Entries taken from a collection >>
---------------

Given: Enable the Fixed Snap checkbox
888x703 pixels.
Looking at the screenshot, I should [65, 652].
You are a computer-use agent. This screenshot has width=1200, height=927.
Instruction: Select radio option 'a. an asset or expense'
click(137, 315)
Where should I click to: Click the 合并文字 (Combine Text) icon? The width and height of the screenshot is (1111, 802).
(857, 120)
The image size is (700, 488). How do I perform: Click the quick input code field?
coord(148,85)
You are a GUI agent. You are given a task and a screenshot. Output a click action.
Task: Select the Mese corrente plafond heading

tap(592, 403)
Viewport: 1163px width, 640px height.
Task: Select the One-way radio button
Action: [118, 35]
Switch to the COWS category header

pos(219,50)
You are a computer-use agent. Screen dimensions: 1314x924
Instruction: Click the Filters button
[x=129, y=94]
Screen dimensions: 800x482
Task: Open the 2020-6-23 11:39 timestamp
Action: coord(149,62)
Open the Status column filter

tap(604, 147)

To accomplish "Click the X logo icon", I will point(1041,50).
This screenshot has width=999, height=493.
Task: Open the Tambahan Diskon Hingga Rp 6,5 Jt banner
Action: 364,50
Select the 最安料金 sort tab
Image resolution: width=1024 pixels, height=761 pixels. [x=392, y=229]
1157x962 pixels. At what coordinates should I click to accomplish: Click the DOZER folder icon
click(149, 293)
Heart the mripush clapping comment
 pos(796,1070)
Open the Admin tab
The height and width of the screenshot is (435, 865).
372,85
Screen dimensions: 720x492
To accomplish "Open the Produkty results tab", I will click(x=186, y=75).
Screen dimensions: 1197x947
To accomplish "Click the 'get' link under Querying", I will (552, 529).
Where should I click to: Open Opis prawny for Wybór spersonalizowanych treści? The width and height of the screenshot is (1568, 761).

---------------

Assignment >>
What is needed is an exact copy of every entry above.

Answer area >>
Given: Enable the Fixed Snap checkbox
888x703 pixels.
Looking at the screenshot, I should [65, 652].
You are a computer-use agent. This screenshot has width=1200, height=927.
Instruction: Select radio option 'a. an asset or expense'
click(137, 315)
Where should I click to: Click the 合并文字 (Combine Text) icon? The width and height of the screenshot is (1111, 802).
(857, 120)
The image size is (700, 488). How do I perform: Click the quick input code field?
coord(148,85)
You are a GUI agent. You are given a task and a screenshot. Output a click action.
Task: Select the Mese corrente plafond heading

tap(592, 403)
Viewport: 1163px width, 640px height.
Task: Select the One-way radio button
Action: [118, 35]
Switch to the COWS category header

pos(219,50)
You are a computer-use agent. Screen dimensions: 1314x924
Instruction: Click the Filters button
[x=129, y=94]
Screen dimensions: 800x482
Task: Open the 2020-6-23 11:39 timestamp
Action: coord(149,62)
Open the Status column filter

tap(604, 147)

To accomplish "Click the X logo icon", I will point(1041,50).
This screenshot has width=999, height=493.
Task: Open the Tambahan Diskon Hingga Rp 6,5 Jt banner
Action: 364,50
Select the 最安料金 sort tab
Image resolution: width=1024 pixels, height=761 pixels. [x=392, y=229]
1157x962 pixels. At what coordinates should I click to accomplish: Click the DOZER folder icon
click(149, 293)
Heart the mripush clapping comment
 pos(796,1070)
Open the Admin tab
The height and width of the screenshot is (435, 865).
372,85
Screen dimensions: 720x492
To accomplish "Open the Produkty results tab", I will click(x=186, y=75).
Screen dimensions: 1197x947
To accomplish "Click the 'get' link under Querying", I will (552, 529).
Where should I click to: Open Opis prawny for Wybór spersonalizowanych treści? The width and height of the screenshot is (1568, 761).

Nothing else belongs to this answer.